Arcana Coelestia (Elliott) n. 7398

Previous Number Next Number Next Translation See Latin 

7398. 'Survive only in the river?' means that they are destined to remain with falsities, in the place where these reside. This is clear from the meaning of 'the river,' here the river of Egypt, as falsity, dealt with in 6693, 7307; and from the meaning of 'surviving' as remaining. The situation is this: Everything without exception that enters a person's mind remains with him, especially what is received with affection. People think that what enters has been completely eradicated and cast out when a person no longer recollects it. But it has been neither eradicated nor cast out; rather, it remains infixed either in the interior memory or among those thing in the exterior memory which have become familiar to the person. For what has become familiar is so to speak instinctive; it flows spontaneously and is not stimulated by any conscious summoning from the memory.
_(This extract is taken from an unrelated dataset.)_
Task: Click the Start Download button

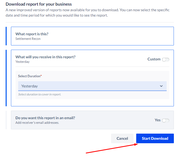Action: click(x=155, y=138)
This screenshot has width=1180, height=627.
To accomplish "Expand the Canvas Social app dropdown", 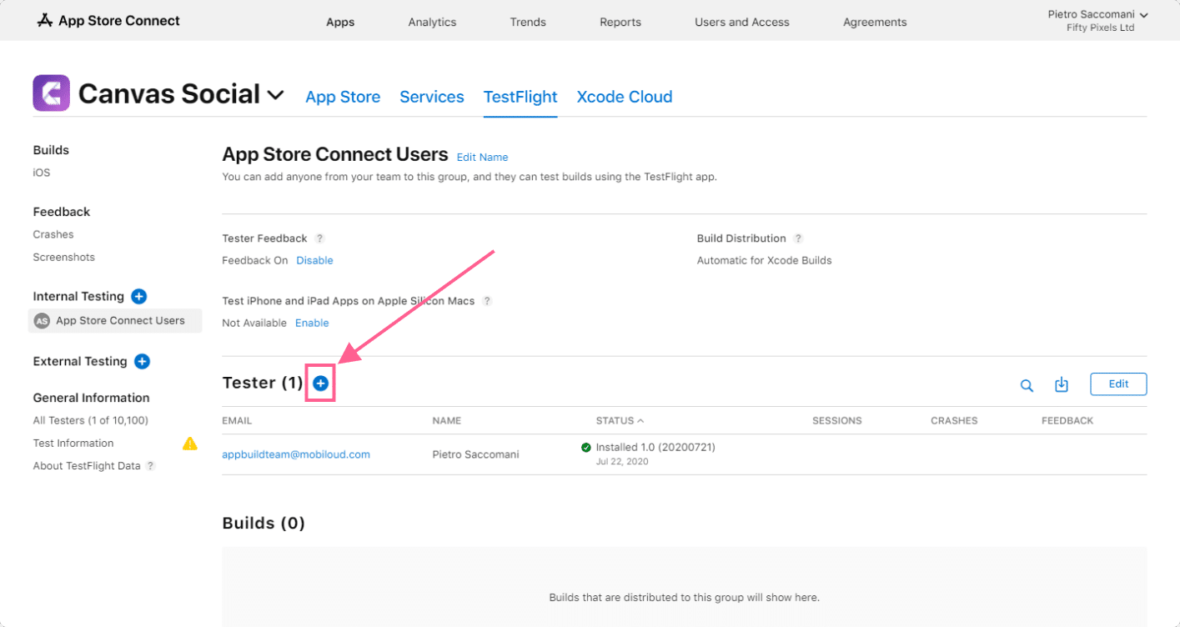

A person's speech is like this; the words he uses flow spontaneously from his thought, as do gestures and actions, and indeed his walk. The same applies also to thinking. These abilities enter in successive stages from infancy, and in time become familiar, when they flow spontaneously. These abilities, and others like them show that everything entering a person remains, and that things which become habitual, that is, familiar, cease to be recognized by him as being present in him, although they are present. The same applies to the falsities and evils entering a person, and also the truths and forms of good. Such things are what fashion him and make him the kind of person he is. Everything a person has seen, heard, thought, spoken, or done is recorded within him, see 2474, 2489. From all this one may now see how one should understand the idea that reasonings are destined to remain with falsities, in the place where these reside. For after falsities have been removed they are allotted places of their own elsewhere in the natural, and with the falsities go the endeavour and desire to use reasonings. But they are not, as they were before, the central and immediate object of mental attention. This explains why, as described in what follows, the frogs were gathered into heaps, and caused the land to stink, meaning that those false reasonings were arranged in the natural into bundles, producing what was foul and repulsive, see below in 7408, 7409.